3. Results and discussion

In our assumption, the GO sheets will disperse in the solvent evenly at the beginning, and flat on the substrate as the solvent spread out on the lithium foil under the liquid tension. After the solvent volatilized, the GO sheets will flat on the lithium foil layer by layer orderly, the schematic diagram can be seen in Fig. 2a. In order to choose the appropriate organic solvent, the ethanol, acetonitrile, ether and DMC are dropped on the surface of lithium foils. Fig. 2b–e displays the digital photos of lithium foils contacted with different solvent. The reaction between the surface of lithium foils and ethanol, acetonitrile and ether can be observed clearly, while there is no visible change of the lithium surface contacted with DMC. Then the SEM analysis is applied to observe the microtopography of lithium surface contacted with different solvent, as shown in Fig. 2f–k. The surface of Li foils contacted with ethanol and acetonitrile are full of bubbles at the micro scale, results from the active group in the solvent molecules. The –OH group in alcohol molecule and C≡N group in acetonitrile molecule will react with Li and the liberation of gas will lead to the continuous stomatal morphology. The surface of Li foils contacted with ether turns black on a large scale and displays a rimous morphology at the micro scale. It is suggested that there will be an oxidation reaction between the ether and the Li due to the C=O group in ether molecule. By contrast, there is no difference between the DMC contacted Li foil (Fig. 2k) and pure Li foil (Fig. 2l) in both large and micro scale, which means that DMC is chemical inertness to metallic Li. So DMC is chosen to be the solvent of GO finally.

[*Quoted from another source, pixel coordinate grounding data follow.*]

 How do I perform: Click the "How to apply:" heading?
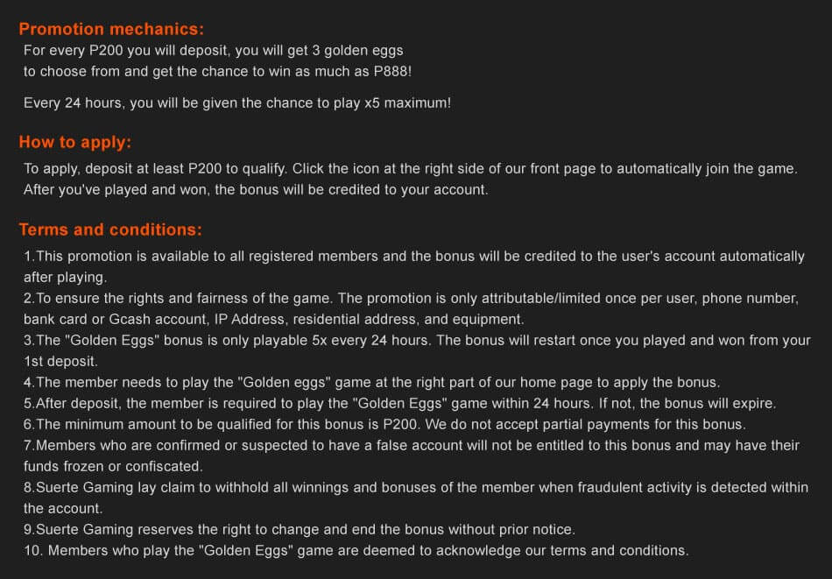pos(74,143)
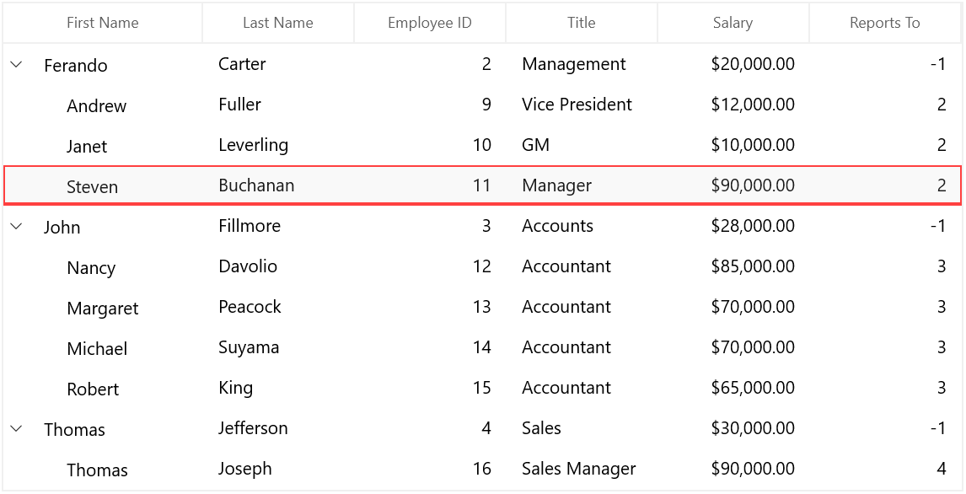The height and width of the screenshot is (494, 966).
Task: Click the Reports To column header
Action: 885,23
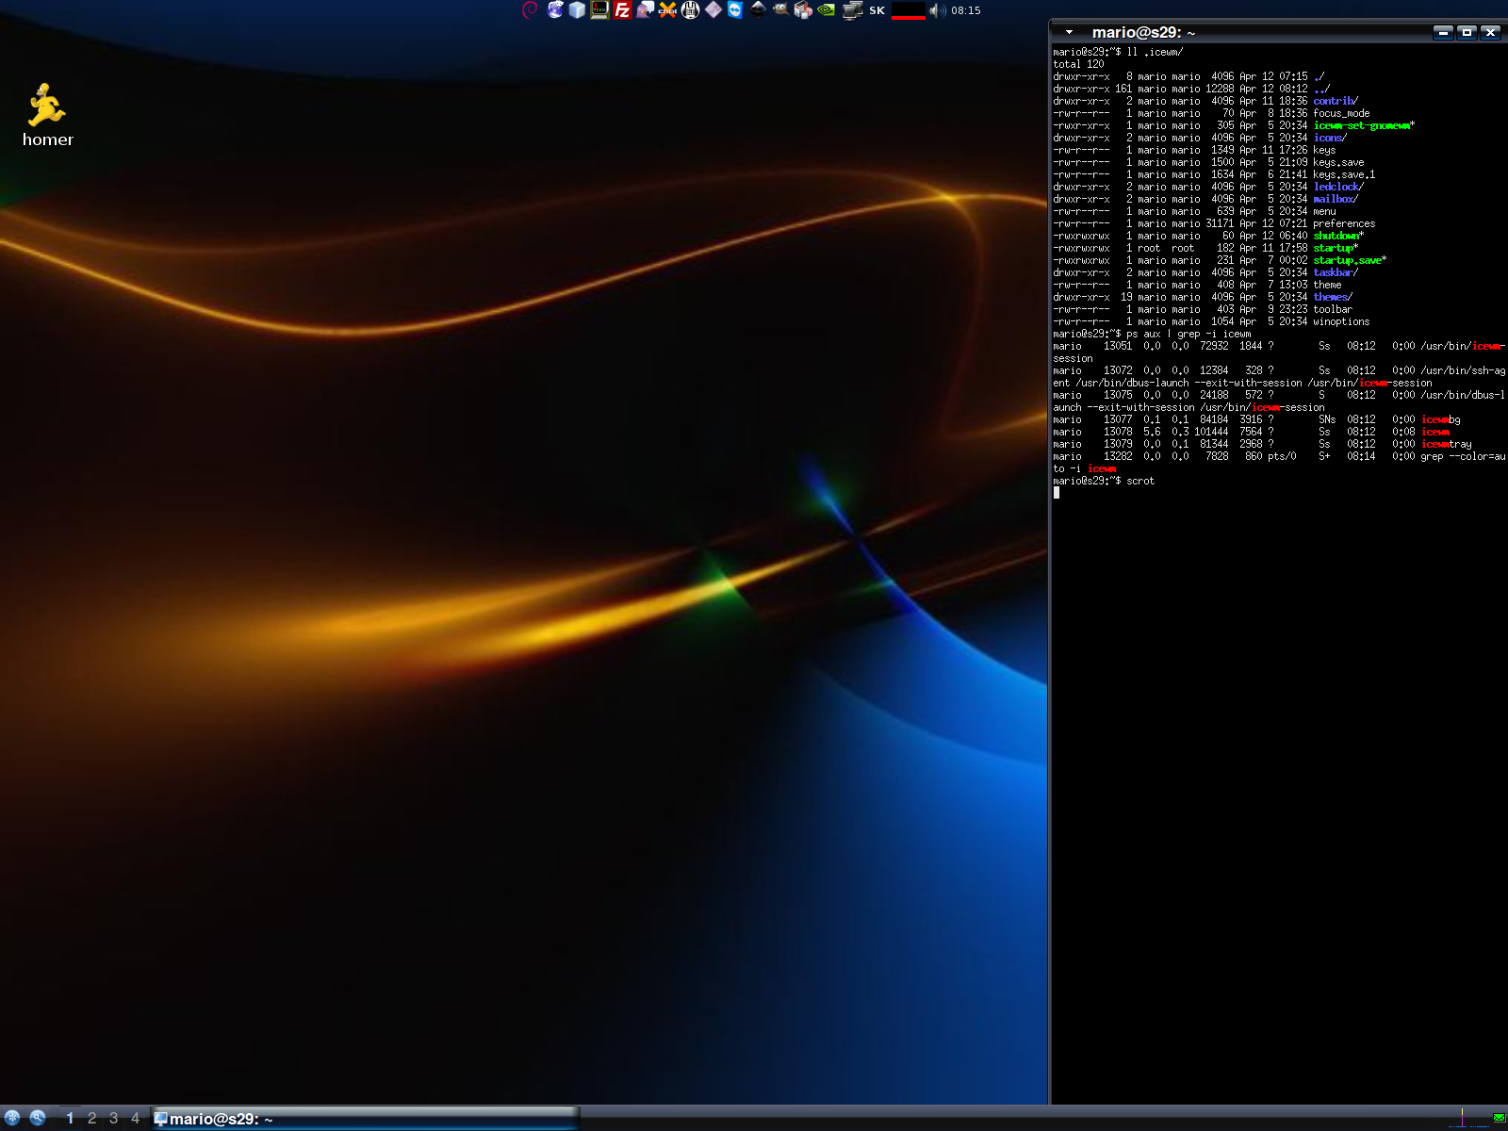1508x1131 pixels.
Task: Toggle the SK keyboard layout indicator
Action: pos(877,10)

Fig. 2 (a) Schematic diagram of automatic spreading method; (b)–(e) the digital photos of lithium surface contacted with ethanol, acetonitrile, ether and DMC, respectively; (f)–(k) SEM images of lithium surface contacted with ethanol, acetonitrile, ether and DMC, respectively; (l) a SEM image of pure Li foil.

The microtopography and structure analysis of the GO layer on lithium foil are displayed in Fig. 3. The surface topography of Li/GO electrode in different amplification is shown in Fig. 3a and b. The pure Li electrode shows a flat surface with metallic luster (Fig. 2l). By contrast, the surface morphology of Li foil modified by GO layers is similar to the vast plain, and the joint between the pieces of GO sheets present a perfect connection. It can be drawn that the GO layers spread on lithium surface uniformly and continuously. The TEM image, HRTEM image and SAED pattern of GO layers spread on lithium foil can be seen in Fig. 3c–e. The GO sheets flat layer by layer with a slight fold (Fig. 3c), and the typical fingerprint crystal morphology of GO can be observed clearly in the HRTEM image (Fig. 3d). The XRD patterns and Raman spectrum of GO layers are shown in Fig. 3f and g, presenting a typical curve shape of GO material without any other peak, which means that the DMC solvent has been volatilized completely and there is no adverse reaction happened between lithium and the solvent.

Fig. 3 (a), (b) SEM images of Li/GO electrodes in different amplification; (c)–(e) the TEM image, HRTEM image and SAED patterns of GO layers spread on lithium foil; (f) XRD patterns of GO layers; (g) Raman spectrum of GO layers.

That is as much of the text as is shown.